Я встал, пересек гостиную, свернул в коридор, прошел в свою комнату и, прежде чем со всей силы захлопнуть за собой дверь, обернулся и крикнул им всем:
– Я еврей!* * *
Арабские дети так вызывающе себя не ведут и в таком тоне с родителями не разговаривают. Но я уже не был арабом, я уже произнес те заветные два слова, которые так мечтала услышать и так и не услышала мама. Это был взрыв. Теперь передо мной стояла задача – беспрепятственно покинуть дом. В принципе отец мог бы на месте избить меня или же позвать соседей и рассказать им, КАК я с ним разговаривал и ЧТО я ему сказал. Отец не сделал ни того, ни другого. Я побросал вещи в огромную свою спортивную сумку, длинную, как сосиска, и вышел в гостиную, по которой когда-то ползал совсем малюткой, бегал ребенком, в которой знал каждый уголок, каждую трещинку, каждый волосок на коврах, каждый изгиб ножек старинных шкафов и кресел. На всё это я смотрел, как мне тогда казалось, в последний раз в жизни. Отец увидел меня, с сумкой через плечо, всё понял, но ничего не сказал. Молча проводил меня взглядом. Хамда плакала. Анис сжимал кулаки. Он был крепким парнем и, несмотря на разницу в возрасте, мог бы хорошо меня отделать. Но старший брат есть старший брат, и Анис не сдвинулся с места.
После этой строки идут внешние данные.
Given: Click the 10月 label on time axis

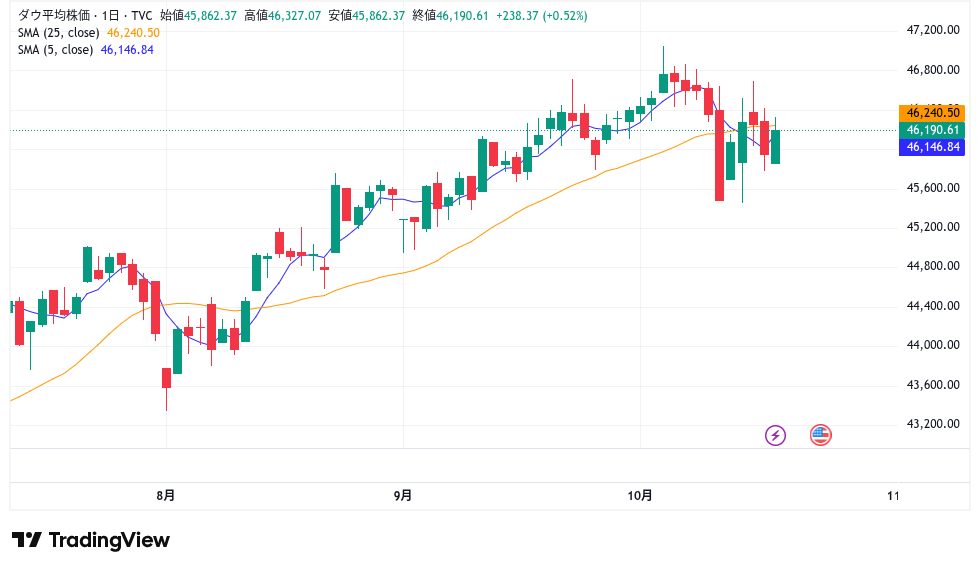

Когда я подошел к двери, то обернулся и слегка кивнул отцу. Отец – седой, с лицом, опутанным морщинами, в старых очках с тонкой оправой, в рубашке с короткими рукавами – поднял руку с деревянного подлокотника кресла и слабо помахал ею. Вечер стоял прохладный. Подлокотник был мокр. От пота.
* * *
Куда мне было идти? Кто из жителей Мадины, узнав о том, что произошло, впустил бы меня на порог? А врать, тем более, зная, что тебя в любой момент могут поймать за руку, мне не хотелось. Я мог, конечно, поехать к другу в Аль-Кудс, но в общем-то и там меня ничего хорошего не ожидало. Представляю сцену: мы сидим, пьем кофе. Звонок. Разумеется от моего отца. Мой друг: «Да. Здравствуйте, сейчас позову Ибрагима. Как – не надо?..» Дальше – молчание. Слушает. Смотрит на меня квадратными глазами… Нет уж, увольте! Как сказано в Коране: «Обнаружилась ненависть их уст, а то, что скрывают их груди – больше». А еще сказано: «И вот утром ты ушел из семьи своей».
Что ж, пропуск внутрь «зеленой черты» у меня имелся. А значит – аэропорт Бен-Гурион.
Вечером следующего дня я уже был в Париже.
* * *
После полутора суток без сна спится особенно крепко. Лежа на кровати в своей комнате в кампусе, наслаждаясь летним одиночеством, неизбежным спутником всех иностранных и иногородних студентов, которые по тем или иным причинам не поехали домой на каникулы, я с головой окунулся в мутное море забытья, на дне которой меня ждала греза. А в грезе – он.
– Ну, здравствуй, – сказал он, разумеется, на арабском, на том языке, на котором о нем с таким волнением рассказывала мама. – А я уже заждался.
– Но ты ведь не мой отец! – пролепетал я.
– Не твой, – согласился он. – Но должен был им стать.
Всё вокруг осветилось серебристо-синим светом.
– Мама твоя подкачала. Реальность подкачала. А мы ее подправим, реальность-то! Петля завязалась, было, в узелок, а потом – раз! – и в гладенькую веревочку вытянулась. Так что теперь давай, ищи меня!
* * *
В тот вечер я пошел в Сен-Шапель слушать Вивальди и Баха. День был летний. Когда концерт начался, закат уже пылал в витражах. Играл квартет скрипачей, приехавший из-за границы, кажется, из Австрии. Имен я, разумеется, не помню. Бах меня не тронул, зато на первых же тактах Вивальди я начал куда-то уплывать. Потом зазвучало имя – Биньямин… Биньямин… Биньямин… Я понял, что так зовут ЕГО.
Биньямин… И смычки с какой-то нездешней болью вонзаются в струны.
Биньямин… И мелодия серебристо-синей струей вьется в уже сгустившемся сумраке церкви.
Биньямин… Музыка для птиц.
Биньямин…
После концерта я бродил по ночному Парижу. Купил билет на прогулочный кораблик.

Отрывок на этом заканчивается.